AT&T had sued the legally challenged company, accusing it of using packet-based telephony products, which allows voice conversations to be carried over the Internet, based on products that use technology patented by AT&T.
Earlier this month, telecommunications giant Nortel Networks filed a suit against Vonage. The lawsuit was filed in the U.S. District Court in Wilmington, Del., and it alleges that the defendant has violated no less than 12 of Nortel Networks’ patents relating to its Internet phone services, including click-to-call and the 911 and 411 services.
Nortel Networks is seeking damages, as well as an injunction on the use of the allegedly infringed technologies by Vonage. Vonage would probably not have been involved in this legal feud with Nortel, had it not acquired Digital Packet Licensing and three patents this company held. Related to those patents, Digital Packet Licensing filed a lawsuit in 2004 against Toronto-based Nortel Networks alleging patent infringement.
Also, Vonage was found in September to have willfully infringed Sprint's patents in providing its VoIP telephony services by Federal Court jurors in Kansas City. In addition, Vonage was ordered to pay $69.5 million in damages, which the jury found to represent around five percent of Vonage's revenues over the infringing period.
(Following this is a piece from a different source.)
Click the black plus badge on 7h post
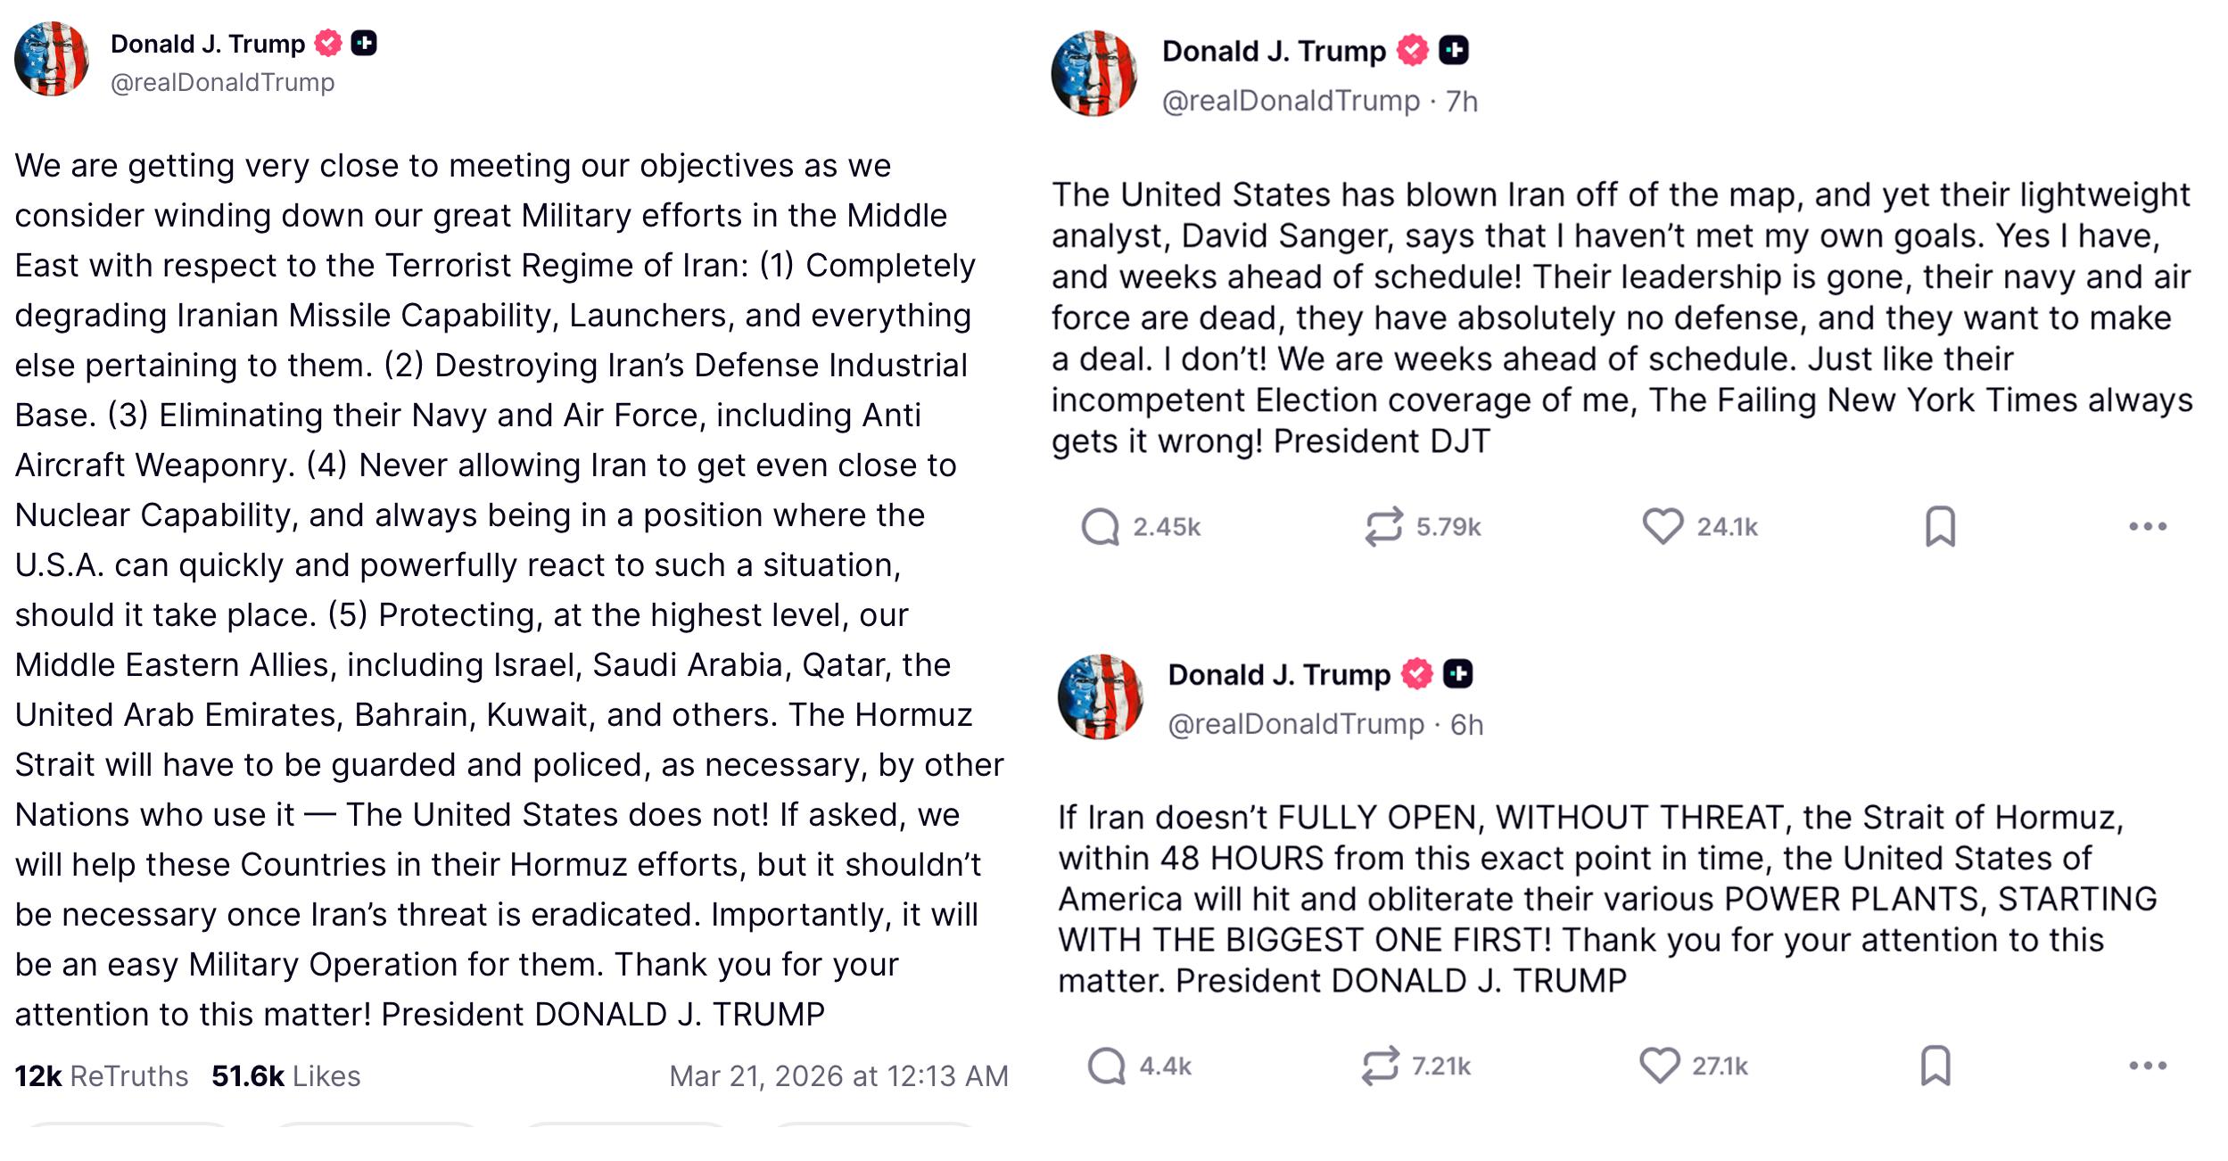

Vonage's troubles started in 2005, when Sprint Nextel Corp. sued the company for infringing on seven Sprint patents focusing on connecting and transmitting Internet phone calls. Along the legal battle, Vonage's main counterpoint was that those patents were flawed and shouldn't have been approved.
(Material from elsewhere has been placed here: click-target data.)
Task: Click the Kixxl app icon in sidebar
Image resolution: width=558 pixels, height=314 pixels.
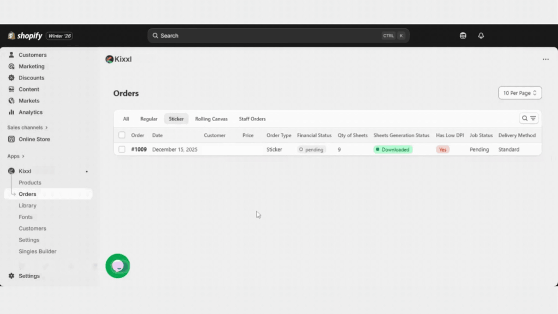Action: pos(11,171)
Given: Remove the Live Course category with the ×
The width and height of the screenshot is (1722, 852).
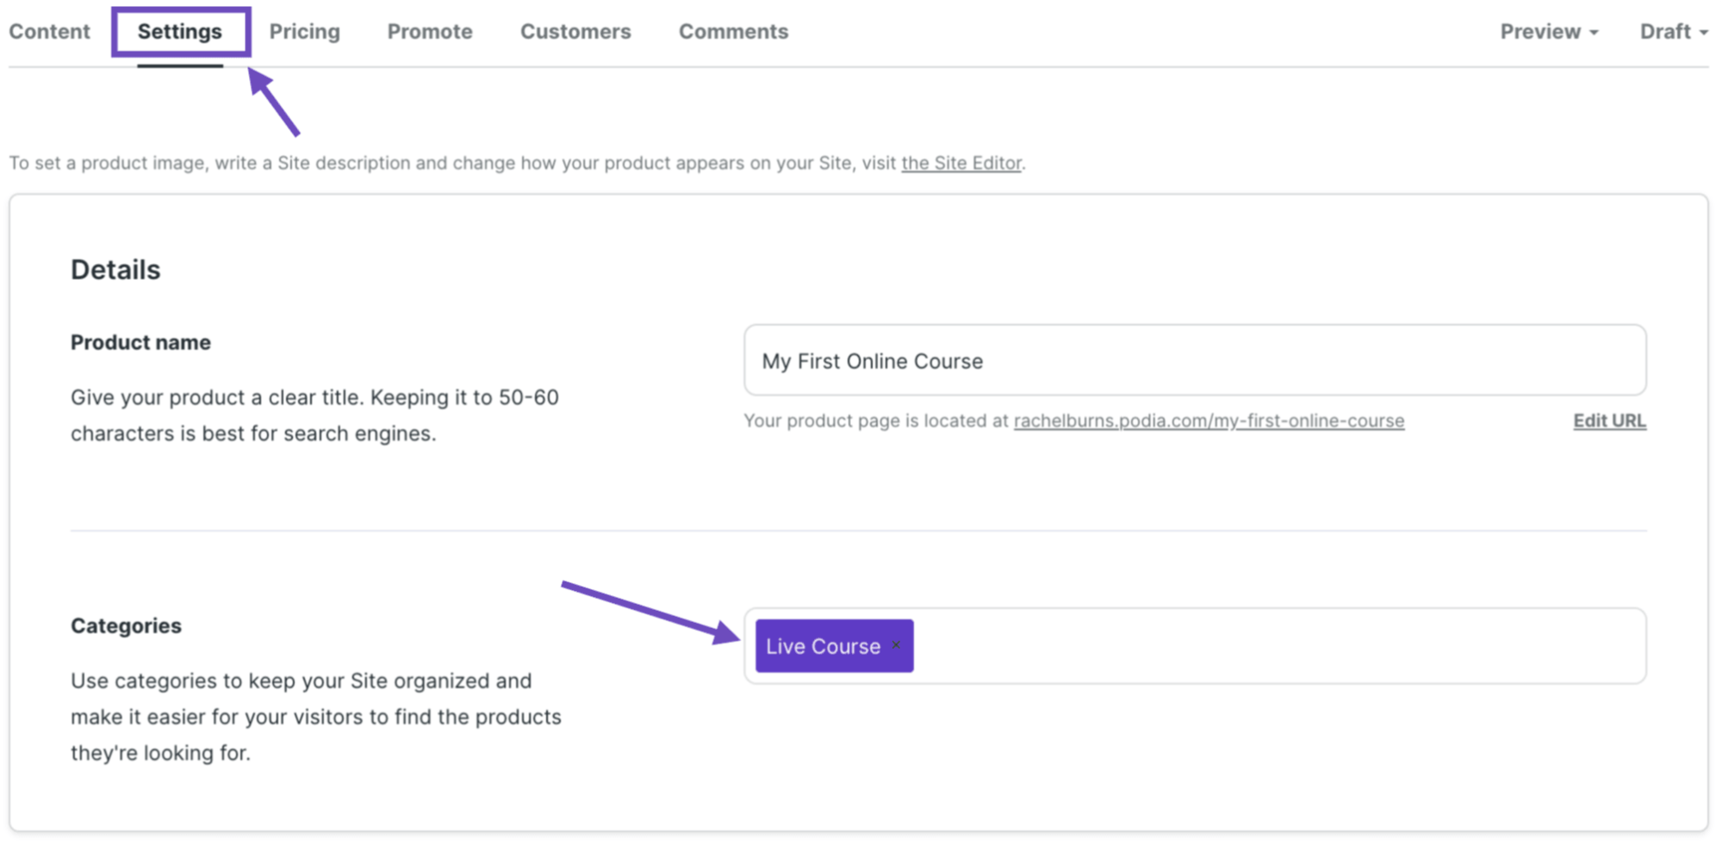Looking at the screenshot, I should click(895, 644).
Vonage also settled in recent months another patent dispute with Verizon, in a deal worth up to $120 million.
It's hard to see how Vonage can recover from its current troubles. The company failed to make money from internet telephony, and now it seems practically impossible it will ever make any profit.
Olga Kharif from BusinessWeek calculated in September that Vonage had about $184.5 million in cash and equivalents to work with, and assuming Vonage continues to lose money at the current rate of $34 million per quarter, the company can last for a little over five more quarters.